3. Aucun de ces moyens n’est de nature à permettre l’admission du pourvoi.




D E C I D E :
--------------

Article 1er : Le pourvoi de M. A... n’est pas admis.

Article 2 : La présente décision sera notifiée à M. B... A....
Copie en sera adressée à la ministre de l’action et des comptes publics.
Délibéré à l'issue de la séance du 6 novembre 2025 où siégeaient : Mme Anne Egerszegi, présidente de chambre, présidant ; M. Vincent Daumas, conseiller d'Etat et M. Olivier Guiard, maître des requêtes-rapporteur.
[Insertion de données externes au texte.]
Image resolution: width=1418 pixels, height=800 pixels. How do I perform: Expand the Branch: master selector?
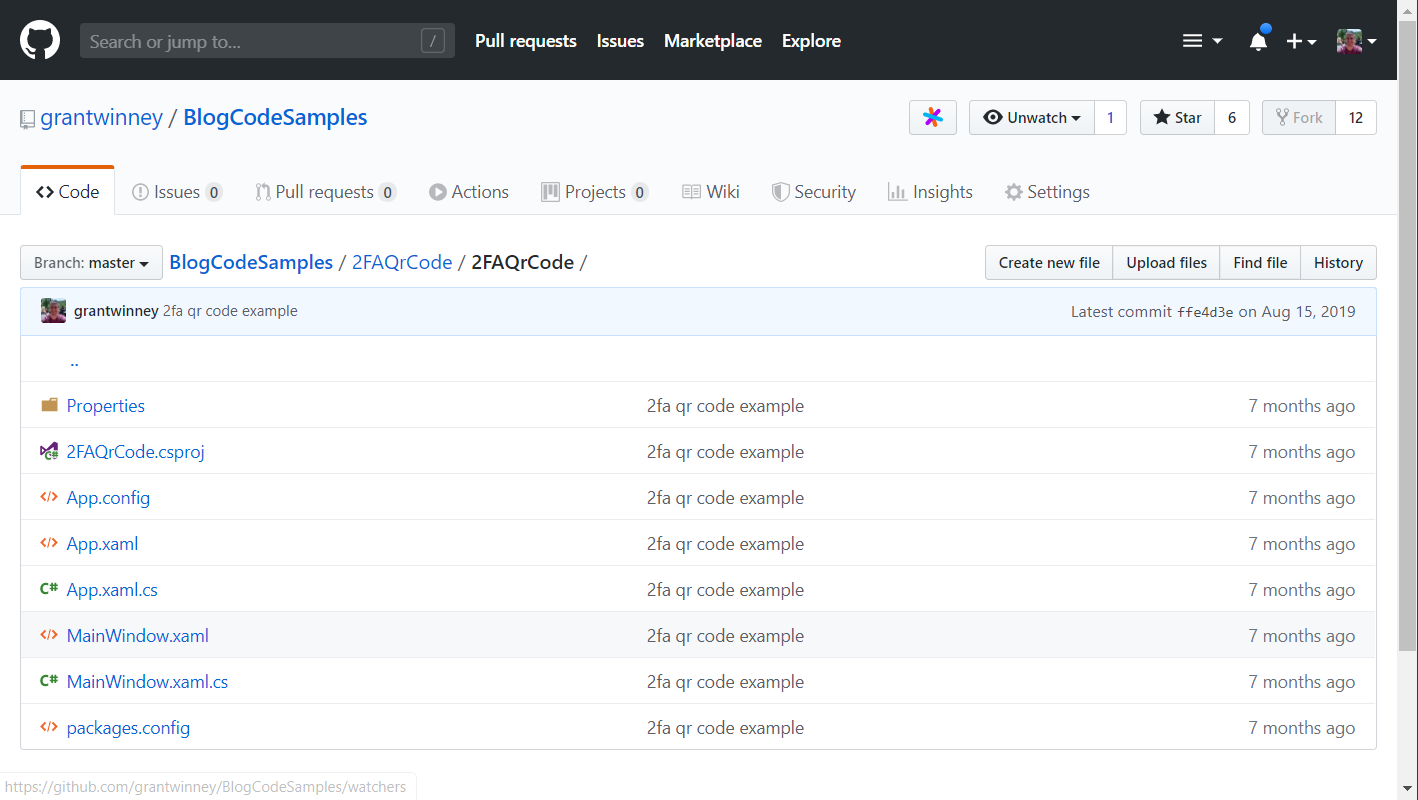[x=91, y=263]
Rendu le 10 décembre 2025.


La présidente :
Signé : Mme Anne Egerszegi


Le rapporteur :
Signé : M. Olivier Guiard


Le secrétaire :
Signé : M. Gilles Ho



La République mande et ordonne à la ministre de l’action et des comptes publics en ce qui la concerne ou à tous commissaires de justice à ce requis en ce qui concerne les voies de droit commun contre les parties privées, de pourvoir à l’exécution de la présente décision.